Элька, с которой нечто необъяснимое свело меня еще в школе и держит до сих пор, всегда отвечает именно так. Утверждает это своим сознательным выбором («My choice!»), и вскипает маленьким блестящим чайником, когда ловит меня на том, что я до сих пор отношу свое неприятие визжащих, пакостных, беспардонных представителей рода человеческого – к патологии. Она отказывается понимать, почему я считаю неправильным то, как мне глубоко противны эти маленькие изверги. Порой меня и саму удивляет это, ведь здравый смысл подсказывает: иначе и быть не может. Стоит только присмотреться внимательнее к тому, что творится на уровне наших колен…
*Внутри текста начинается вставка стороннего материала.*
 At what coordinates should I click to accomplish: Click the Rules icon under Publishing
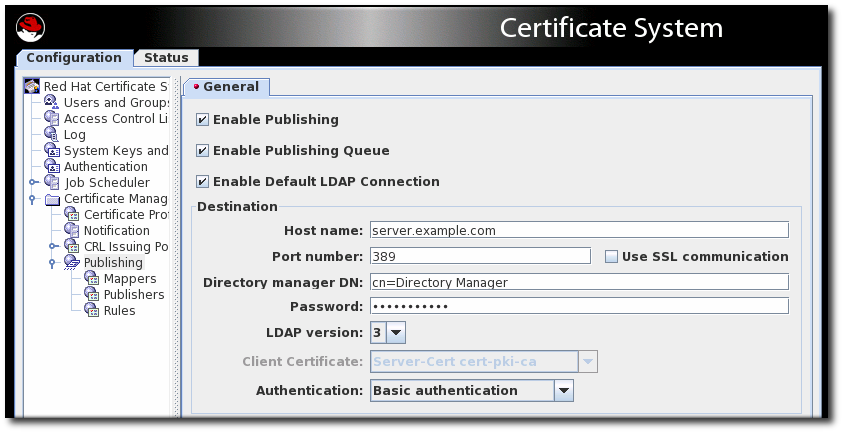coord(91,311)
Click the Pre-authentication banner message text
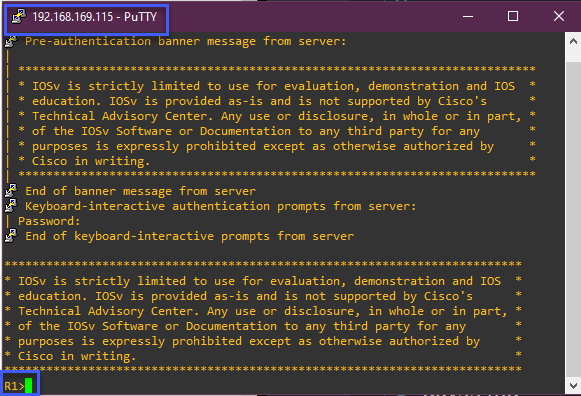 click(186, 41)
Один из таких кудрявых ангелочков, когда я ехала в Останкино, корчил рожи с заднего сиденья семейной машины, ползущей передо мной. Он мотал башкой с высунутым языком, оттягивал уши, пальцем сплющивал кончик носа, пользуясь моей полной беспомощностью: не выскочишь ведь из машины посреди проспекта, и не бросишься догонять их машину… А так бы выволочь его на дорогу и сделать то, на что его родители по высшим соображениям не решаются.
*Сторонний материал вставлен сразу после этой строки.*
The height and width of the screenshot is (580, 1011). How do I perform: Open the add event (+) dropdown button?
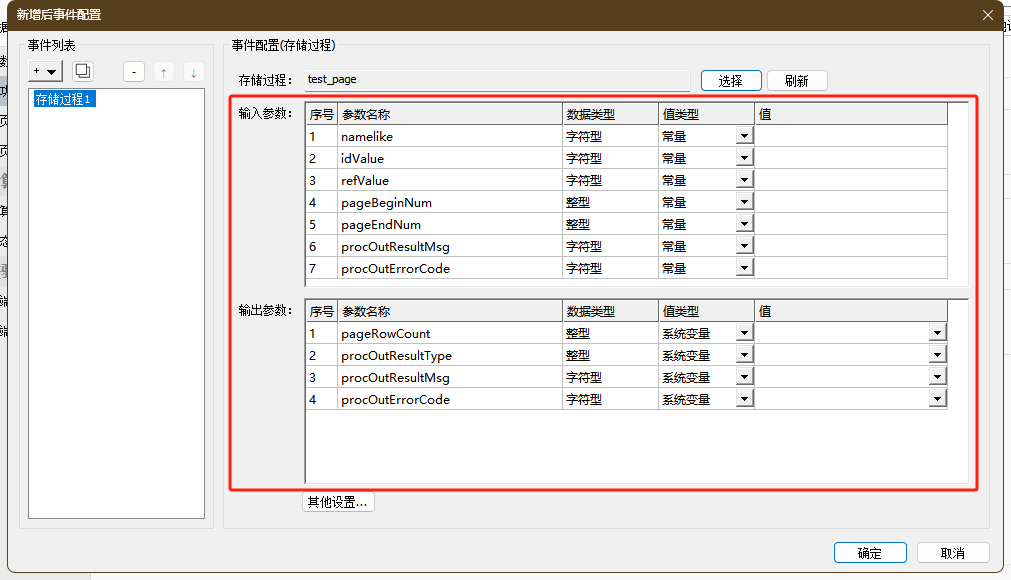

Вчера в кафе мне тоже просто до жути хотелось перекинуть одну девчонку через колено, отшлепать от души, но сдержалась, проявив нечеловеческую невозмутимость. Хотя существо, которое ни с того, ни с его вырвало у меня блокнот, куда я хотела кое-что записать для работы, и принялось носиться с ним по залу с хохотом питекантропа, заслуживало порки. Или то, что мы сидели за соседними столиками, дает право на хамство такой пробы? На ее взгляд, видимо, да. И я просто чего-то не понимаю, когда дело касается детей, ведь родители этой чудо-девочки спокойно сидели и улыбались, поглядывая, как она уничтожает мой блокнот.
– Она только поиграет немного и отдаст, – мило заверила меня ее мать.
– Не стоит, – отозвалась я, поднимаясь. – Он уже осквернен вашей паршивкой… Теперь ему место только на помойке, куда я и вашу дочь отправила бы.
Пока шла к выходу, не оборачиваясь, видела их перекошенные лица. Души переполнены священным негодованием: «Как посмела?!» К своей малышке – никаких претензий.
И все же во мне продолжает жить глубинное ощущение, будто это моя беда, некий порок зрения – то, что я замечаю лишь таких недозрелых чудовищ, которые, не дай бог, дозреют, особенно не изменившись, и не вижу ангелов, которые наверняка ведь есть. Ангелов с нежными овалами светлых лиц и теплыми маленькими ножками, о которых твердят рожавшие женщины… Что за пагубный фетиш – эти розовые ножки?
Элька в ответ вытягивает ногу: «Своими любоваться надо! Ты просто мало любишь себя».
Люблю. Только себя и люблю по-настоящему. Никого другого так не знаю, как себя, ни в ком так не уверена, как в себе, ни на кого другого не положусь… И потому ревностно оберегаю свой покой, свой талант, который требует работать по десять-двенадцать часов. Вот главная радость жизни… А потом надо выспаться ради нового дня. И чтобы ничьи вопли среди ночи не заставляли вскакивать с постели в холодном поту. К чему мне так издеваться над собой?
…Но сейчас, перед телекамерами, я не собираюсь обсуждать всего этого. Неугомонный язык моего интервьюера опять мелькает перед глазами. Кажется, будто рядом со мной голодный хищник, готовый вцепиться в горло… Впрочем, такое впечатление журналисты производят независимо от того, что выделывают их языки.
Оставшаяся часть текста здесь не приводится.